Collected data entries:
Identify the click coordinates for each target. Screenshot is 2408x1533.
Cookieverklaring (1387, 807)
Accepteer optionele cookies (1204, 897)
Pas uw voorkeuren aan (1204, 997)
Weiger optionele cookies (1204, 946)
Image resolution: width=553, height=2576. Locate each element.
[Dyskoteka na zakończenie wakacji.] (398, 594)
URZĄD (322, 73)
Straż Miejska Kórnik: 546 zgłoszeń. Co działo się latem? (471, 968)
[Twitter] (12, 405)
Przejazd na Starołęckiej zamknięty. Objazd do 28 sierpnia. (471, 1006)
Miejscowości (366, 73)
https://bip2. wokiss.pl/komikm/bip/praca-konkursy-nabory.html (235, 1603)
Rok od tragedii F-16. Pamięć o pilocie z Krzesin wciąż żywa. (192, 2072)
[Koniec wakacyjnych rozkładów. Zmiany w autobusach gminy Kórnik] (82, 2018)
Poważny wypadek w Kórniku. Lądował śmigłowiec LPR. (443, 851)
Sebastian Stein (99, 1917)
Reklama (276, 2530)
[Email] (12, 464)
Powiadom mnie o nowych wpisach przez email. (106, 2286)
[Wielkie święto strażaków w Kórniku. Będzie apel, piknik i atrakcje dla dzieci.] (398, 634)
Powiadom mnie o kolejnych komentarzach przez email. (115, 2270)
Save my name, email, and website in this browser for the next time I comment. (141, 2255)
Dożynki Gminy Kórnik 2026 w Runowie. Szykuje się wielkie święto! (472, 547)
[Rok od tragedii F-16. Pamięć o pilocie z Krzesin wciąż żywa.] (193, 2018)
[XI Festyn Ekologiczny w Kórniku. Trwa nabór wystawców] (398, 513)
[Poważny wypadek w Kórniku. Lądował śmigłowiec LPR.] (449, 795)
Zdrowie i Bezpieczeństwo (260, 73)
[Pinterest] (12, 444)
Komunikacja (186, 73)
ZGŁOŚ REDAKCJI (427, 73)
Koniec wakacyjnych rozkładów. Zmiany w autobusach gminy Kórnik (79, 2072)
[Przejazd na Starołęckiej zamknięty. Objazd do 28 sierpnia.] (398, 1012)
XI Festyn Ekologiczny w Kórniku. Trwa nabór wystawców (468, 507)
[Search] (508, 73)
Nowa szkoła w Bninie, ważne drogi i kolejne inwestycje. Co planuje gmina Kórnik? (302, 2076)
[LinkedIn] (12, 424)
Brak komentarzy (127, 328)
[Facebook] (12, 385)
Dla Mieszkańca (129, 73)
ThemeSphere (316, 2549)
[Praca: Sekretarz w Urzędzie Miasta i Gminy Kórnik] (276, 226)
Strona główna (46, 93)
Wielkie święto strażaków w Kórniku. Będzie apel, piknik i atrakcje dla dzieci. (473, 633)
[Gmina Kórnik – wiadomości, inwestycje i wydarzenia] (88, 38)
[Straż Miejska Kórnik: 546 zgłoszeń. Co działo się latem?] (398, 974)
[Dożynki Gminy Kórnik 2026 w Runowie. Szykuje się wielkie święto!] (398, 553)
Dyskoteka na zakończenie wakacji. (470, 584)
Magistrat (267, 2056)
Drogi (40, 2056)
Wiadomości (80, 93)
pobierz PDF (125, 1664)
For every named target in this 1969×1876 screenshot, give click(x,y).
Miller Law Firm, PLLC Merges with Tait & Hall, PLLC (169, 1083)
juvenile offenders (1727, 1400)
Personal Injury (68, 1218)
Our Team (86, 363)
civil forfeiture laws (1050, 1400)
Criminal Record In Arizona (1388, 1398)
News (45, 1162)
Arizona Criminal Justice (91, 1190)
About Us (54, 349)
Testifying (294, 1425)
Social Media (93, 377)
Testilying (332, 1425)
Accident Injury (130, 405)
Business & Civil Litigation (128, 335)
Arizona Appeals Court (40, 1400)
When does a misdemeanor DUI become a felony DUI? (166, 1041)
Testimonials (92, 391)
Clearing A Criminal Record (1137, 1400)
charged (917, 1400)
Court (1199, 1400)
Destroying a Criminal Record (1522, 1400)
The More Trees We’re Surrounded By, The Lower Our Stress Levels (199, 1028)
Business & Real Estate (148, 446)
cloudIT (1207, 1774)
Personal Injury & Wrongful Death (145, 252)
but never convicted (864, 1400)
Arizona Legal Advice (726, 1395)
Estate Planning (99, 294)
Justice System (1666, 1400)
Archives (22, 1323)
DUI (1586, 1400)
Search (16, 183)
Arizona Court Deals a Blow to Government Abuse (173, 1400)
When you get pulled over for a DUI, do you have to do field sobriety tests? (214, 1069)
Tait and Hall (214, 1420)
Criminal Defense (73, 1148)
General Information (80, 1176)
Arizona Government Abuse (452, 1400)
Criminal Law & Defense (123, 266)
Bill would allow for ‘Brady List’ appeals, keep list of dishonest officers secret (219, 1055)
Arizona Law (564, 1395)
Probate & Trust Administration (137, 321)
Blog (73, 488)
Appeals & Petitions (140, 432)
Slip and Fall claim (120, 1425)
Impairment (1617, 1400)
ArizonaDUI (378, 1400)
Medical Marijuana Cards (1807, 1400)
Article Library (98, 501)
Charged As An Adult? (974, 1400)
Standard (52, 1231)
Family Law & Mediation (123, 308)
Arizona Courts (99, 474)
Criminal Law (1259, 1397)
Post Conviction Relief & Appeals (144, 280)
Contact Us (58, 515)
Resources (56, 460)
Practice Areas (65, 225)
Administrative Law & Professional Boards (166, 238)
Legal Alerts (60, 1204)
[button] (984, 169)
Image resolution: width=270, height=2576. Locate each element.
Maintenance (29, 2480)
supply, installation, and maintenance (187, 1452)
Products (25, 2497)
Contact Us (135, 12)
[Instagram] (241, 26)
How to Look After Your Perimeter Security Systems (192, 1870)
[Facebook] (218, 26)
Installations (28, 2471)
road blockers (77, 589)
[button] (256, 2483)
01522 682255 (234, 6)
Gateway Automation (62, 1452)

● **How to complete this task**
Retype exactly the lines of the data above that fall between the line with "Arizona Government Abuse (452, 1400)" and the line with "Installations (28, 2471)", inclusive, and add nothing.

● **Reply to the task**
Arizona Government Abuse (452, 1400)
Criminal Law & Defense (123, 266)
Bill would allow for ‘Brady List’ appeals, keep list of dishonest officers secret (219, 1055)
Arizona Law (564, 1395)
Probate & Trust Administration (137, 321)
Blog (73, 488)
Appeals & Petitions (140, 432)
Slip and Fall claim (120, 1425)
Impairment (1617, 1400)
ArizonaDUI (378, 1400)
Medical Marijuana Cards (1807, 1400)
Article Library (98, 501)
Charged As An Adult? (974, 1400)
Standard (52, 1231)
Family Law & Mediation (123, 308)
Arizona Courts (99, 474)
Criminal Law (1259, 1397)
Post Conviction Relief & Appeals (144, 280)
Contact Us (58, 515)
Resources (56, 460)
Practice Areas (65, 225)
Administrative Law & Professional Boards (166, 238)
Legal Alerts (60, 1204)
[button] (984, 169)
Image resolution: width=270, height=2576. Locate each element.
Maintenance (29, 2480)
supply, installation, and maintenance (187, 1452)
Products (25, 2497)
Contact Us (135, 12)
[Instagram] (241, 26)
How to Look After Your Perimeter Security Systems (192, 1870)
[Facebook] (218, 26)
Installations (28, 2471)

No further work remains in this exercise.